The opposition amendment fell. The minister’s response in Parliament was this: “We are aware that the decision in the LAML case raised concerns about the scope of local authority powers, and through the “Strengthening local democracy” consultation we have sought to better understand them. We have acted speedily to answer the immediate concerns raised by the case, so as to ensure that best value authorities can take part in insurance mutuals.

“As part of our commitment in the consultation, we are considering whether there are other cases in which existing local authority powers are not sufficient to enable them to improve services and achieve efficiencies. However, they are complex issues that need careful consideration. I assure the House that we are committed to such consideration following the recent consultation, but I am concerned that “power”, as it is expressed in the amendment, would not give councils the certainty that they need if they are to take part in mutual insurance. Indeed, the Court of Appeal judgment, which in a sense is at the root of the government amendments, indicated that any general power would be unlikely to provide local authorities with the necessary confidence to engage in mutual insurance and similar arrangements. We are introducing our amendments today to address that problem, but, as I have said, we are committed to considering other ideas that came forward in the consultation.”

We do not know what the minister thought was wrong with the Conservative clause. The Strengthening Local Democracy” consultation, which closed on 2 October 2009, also said that that “changing the well-being power or introducing another form of general power would not be certain to ensure local authorities could engage in mutual insurance arrangements”.  

Nothing is certain in this life, of course, but this claptrap means one of three things: the CLG legal team have told the minister that it is impossible to draft legislation conferring a general power of competence, neither ministers nor the CLG trust the courts, or the government wants to hit the thing into the long grass. The other possibility is that all three are the case.

And, sadly, the consultation paper reiterated the old refrain: “Tell us what new powers you need and we will think about granting them.” This will get the same answer: “We don’t know what we will want to do in the future because we haven’t thought of it yet”.

This is as sterile as the other exchange, in which central government whinges that insufficient use is being made of section 2, as though it was a special toy that we had been given for Christmas, and local government says that it is using it all the time but that the whole point is that it should not have to worry about such things any more.

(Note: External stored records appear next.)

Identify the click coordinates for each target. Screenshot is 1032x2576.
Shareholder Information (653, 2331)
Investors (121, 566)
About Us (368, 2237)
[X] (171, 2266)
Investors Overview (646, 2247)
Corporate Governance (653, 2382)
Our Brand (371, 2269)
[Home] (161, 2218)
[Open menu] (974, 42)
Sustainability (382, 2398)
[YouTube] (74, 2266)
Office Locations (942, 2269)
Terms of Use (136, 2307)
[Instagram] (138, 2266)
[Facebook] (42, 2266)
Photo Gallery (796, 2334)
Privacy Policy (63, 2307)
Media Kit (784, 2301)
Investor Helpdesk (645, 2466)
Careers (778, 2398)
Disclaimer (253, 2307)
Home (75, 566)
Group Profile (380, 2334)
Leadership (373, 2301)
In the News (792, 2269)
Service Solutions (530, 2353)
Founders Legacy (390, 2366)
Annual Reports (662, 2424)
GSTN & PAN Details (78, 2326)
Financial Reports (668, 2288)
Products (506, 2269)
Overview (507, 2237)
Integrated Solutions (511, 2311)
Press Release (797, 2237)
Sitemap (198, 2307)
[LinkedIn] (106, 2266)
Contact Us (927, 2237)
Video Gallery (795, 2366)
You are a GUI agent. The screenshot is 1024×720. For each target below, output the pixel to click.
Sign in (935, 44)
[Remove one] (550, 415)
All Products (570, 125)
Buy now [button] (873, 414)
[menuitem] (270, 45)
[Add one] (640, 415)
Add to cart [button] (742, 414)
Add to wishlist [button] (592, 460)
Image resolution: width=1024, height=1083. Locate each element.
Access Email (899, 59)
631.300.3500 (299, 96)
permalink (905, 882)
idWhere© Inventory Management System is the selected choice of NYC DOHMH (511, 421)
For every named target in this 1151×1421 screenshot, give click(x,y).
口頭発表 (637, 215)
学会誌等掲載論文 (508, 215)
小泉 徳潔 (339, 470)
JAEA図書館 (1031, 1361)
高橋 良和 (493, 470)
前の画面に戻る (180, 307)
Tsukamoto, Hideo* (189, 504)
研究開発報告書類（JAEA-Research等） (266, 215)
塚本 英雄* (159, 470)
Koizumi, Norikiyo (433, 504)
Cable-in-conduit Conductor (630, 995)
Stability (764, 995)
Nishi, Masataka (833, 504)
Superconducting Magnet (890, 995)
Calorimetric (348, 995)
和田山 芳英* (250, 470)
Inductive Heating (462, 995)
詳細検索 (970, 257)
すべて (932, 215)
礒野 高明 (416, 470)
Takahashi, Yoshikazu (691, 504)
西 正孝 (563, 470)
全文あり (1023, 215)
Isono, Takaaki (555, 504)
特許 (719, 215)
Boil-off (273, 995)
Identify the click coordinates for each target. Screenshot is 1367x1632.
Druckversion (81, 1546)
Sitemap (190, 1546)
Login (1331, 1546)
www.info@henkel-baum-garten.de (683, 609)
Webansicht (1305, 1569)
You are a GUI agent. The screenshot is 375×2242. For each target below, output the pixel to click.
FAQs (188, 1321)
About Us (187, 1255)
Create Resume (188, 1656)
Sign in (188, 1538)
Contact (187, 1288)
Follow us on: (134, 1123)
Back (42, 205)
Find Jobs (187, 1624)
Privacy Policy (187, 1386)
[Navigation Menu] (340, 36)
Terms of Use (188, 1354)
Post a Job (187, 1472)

Next, the government will announce their response to comments made in consultation. It will not matter much what it is, because the chances of further legislation this side of the election are remote, and, whoever wins, there will be a new minister, and a new white paper, and time will pass. Meanwhile the pessimists (who evidently include the CLG) and the optimists will offer their different opinions, and the well-being powers will limp wounded into an uncertain future.